Also, I want the K8S cluster to support IPV6, which meant replacing Talos' default CNI (Flannel) with Cilium.
(OK, it might be possible to support IPv6 with Flannel on Talos, but the Talos docs say very little about how to customize Flannel, and I wanted Cilium for other reasons too - e.g. LoadBalancer support with L2 announcements, replacing kube-proxy...)
This means declaring "cni: none" in the Talos machine config, and then either:
1) manually installing Cilium after provisioning the cluster
2) finding a way to automatically install Cilium when the cluster is provisioned.
Of course I went for option 2, right :-)
Which leads us to a rabbit hole of multiple options:
1) wait for the cluster to be up (=K8S API is functional) and then use the Helm provider to create a helm_release resource on the cluster
Problem: there is no easy and clean way to wait for the cluster to be up.
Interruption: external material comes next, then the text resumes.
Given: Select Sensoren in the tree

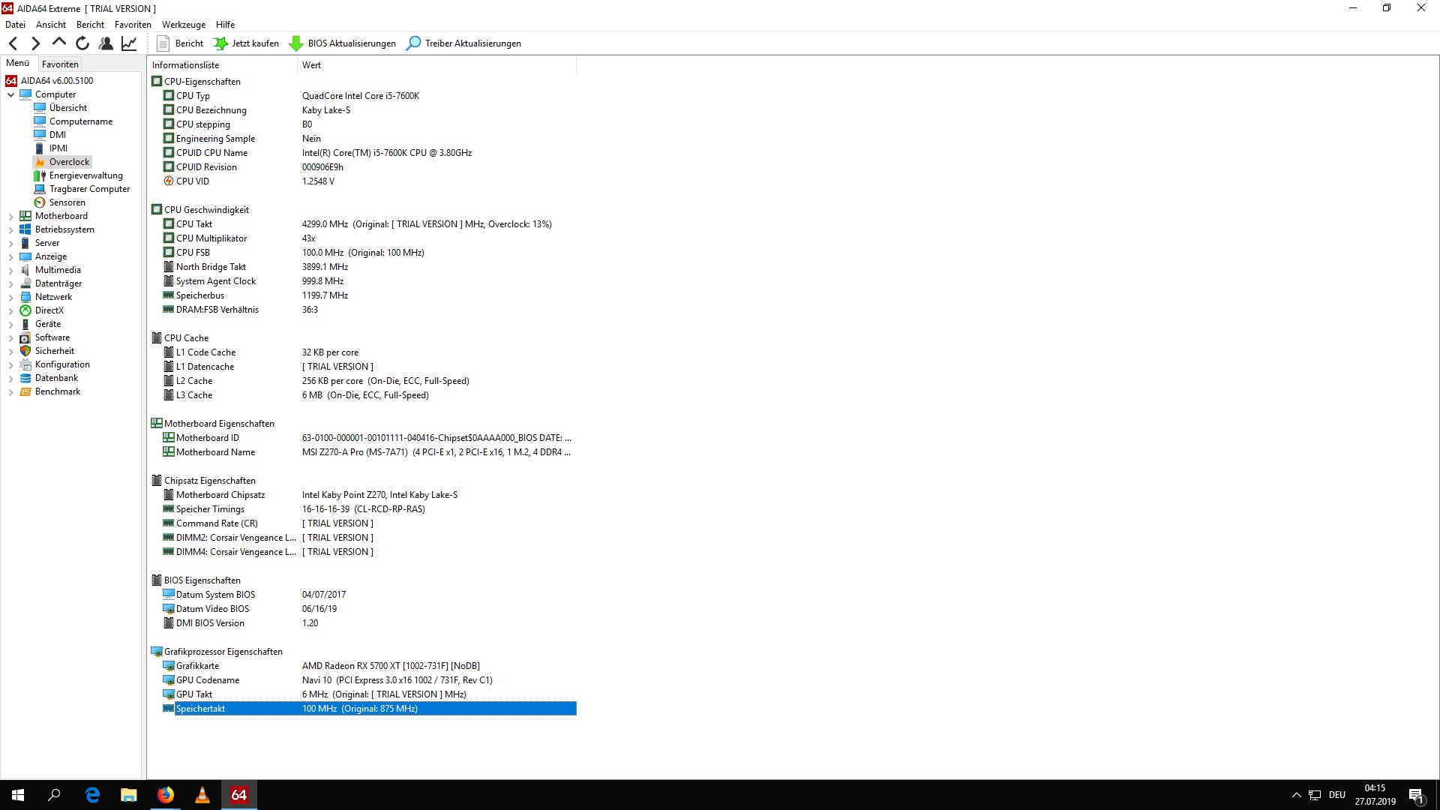Looking at the screenshot, I should coord(67,203).
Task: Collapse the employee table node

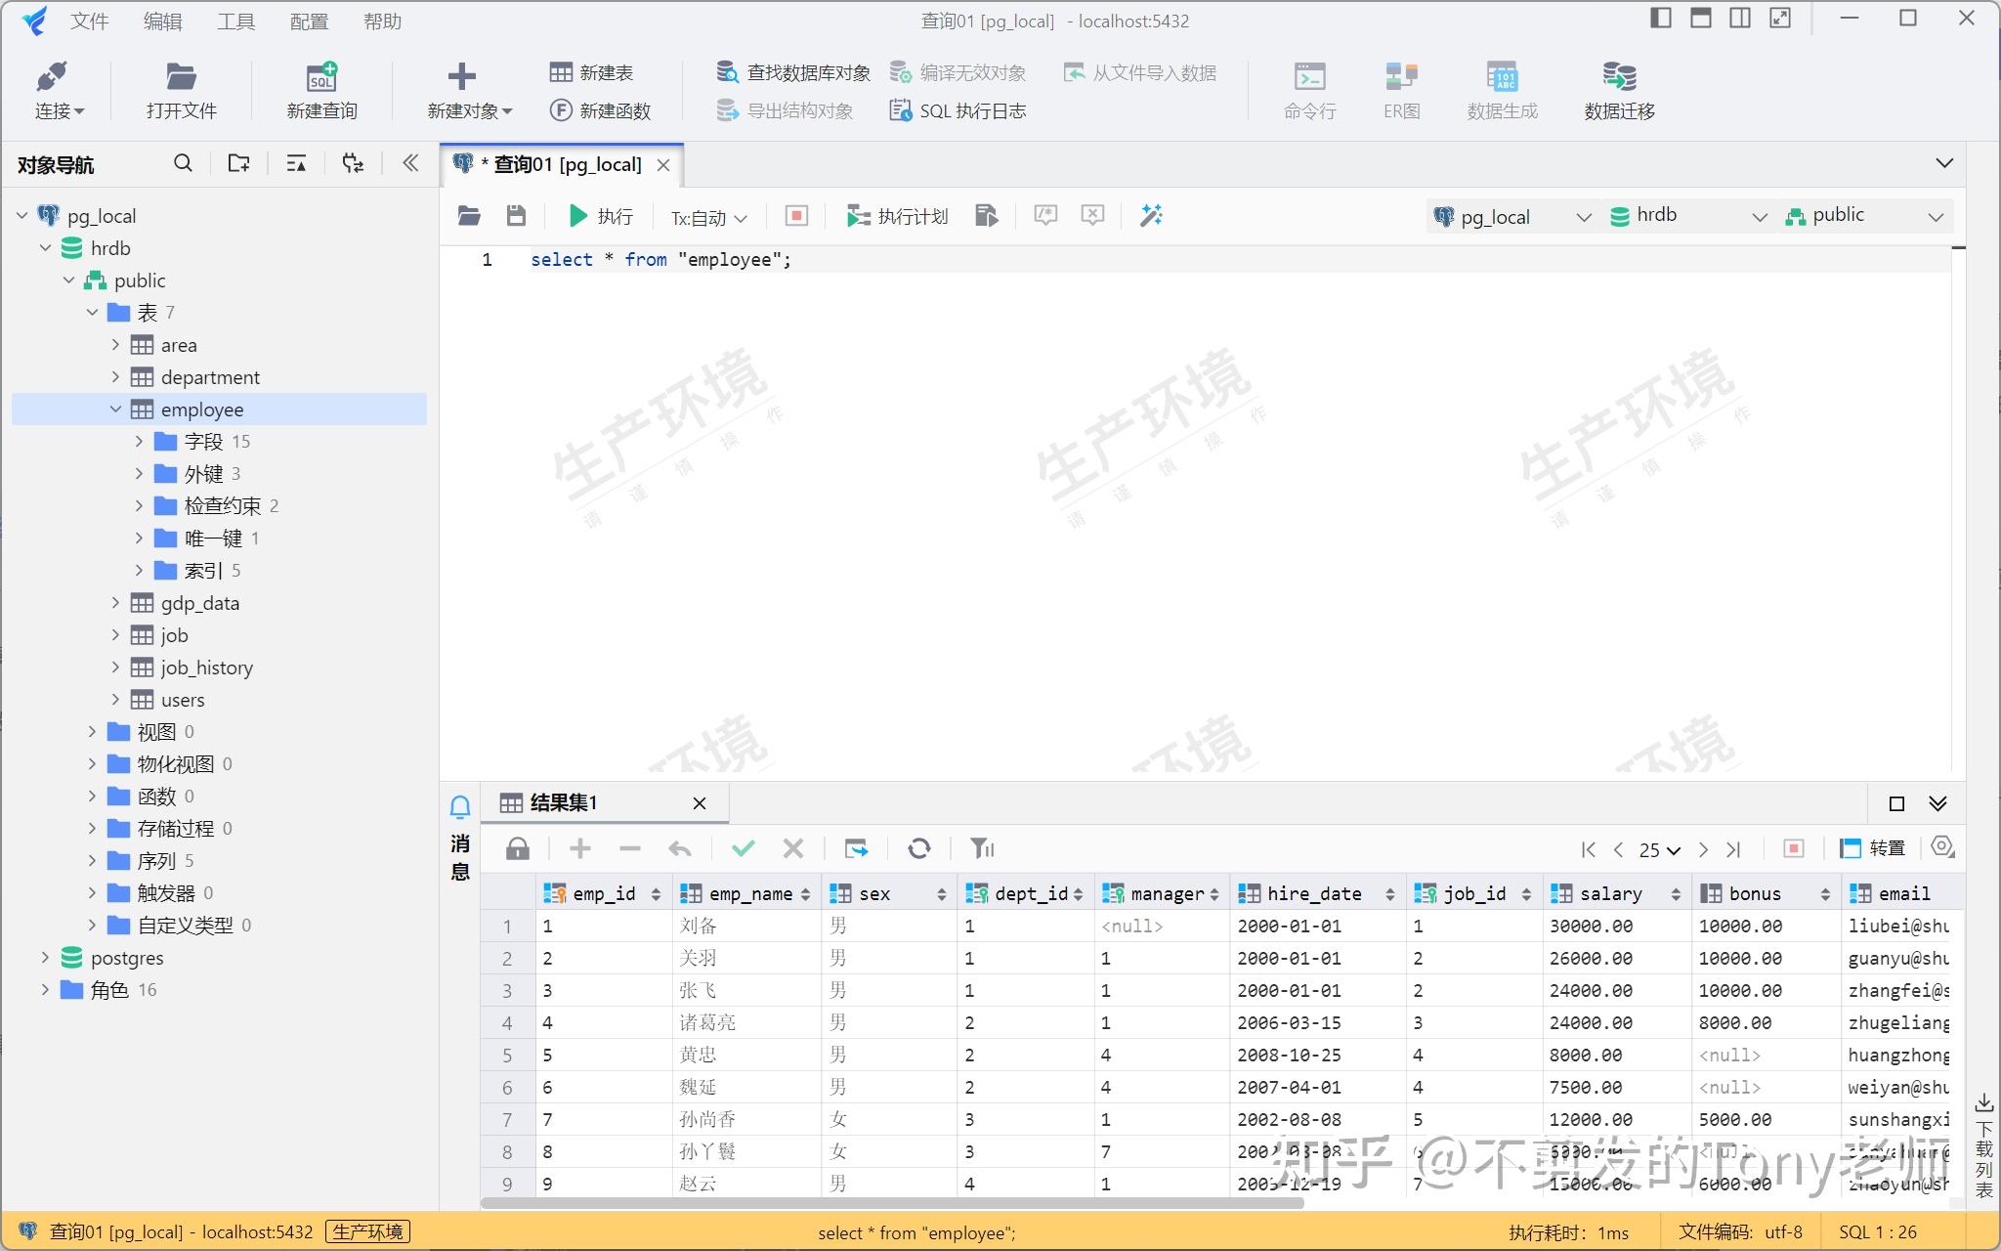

Talos has a talos_cluster_health resource, but this one waits for all nodes to be "Ready", which isn't going to happen since the CNI hasn't been deployed yet. (There is a skip_kubernetes_checks option but it doesn't seem to help.)
Declaring something like a kubernetes_nodes resource in Tofu sort of works, ... until you reprovision the cluster. Then you realize that you can't even do a "tofu plan" because Tofu tries to refresh that resources' status, which requires the cluster to be up. So, this is a non-starter.
2) use Talos "inlineManifests" feature, which instructs talos to apply a bunch of YAML to the cluster when it's provisioned
Problem: this requires Cilium YAML manifests; and the way I install it is typically with the Helm chart.
Solution: use a helm_template data source to do the equivalent of the "helm template" command, and render the Cilium chart into ready-to-apply YAML manifests.
Next problem: the Cilium Helm chart is very sophisticated, and depends on Capabilities.KubeVersion - in other words, when we invoke the helm_template resource, we need to pass it the correct kube_version.
Next solution: that version is available in talos_machine_configuration resources.
And with that (and a good amount of Cilium configuration!) our cluster comes up fully functional!
#kubernetes #talos #proxmox #cilium #opentofu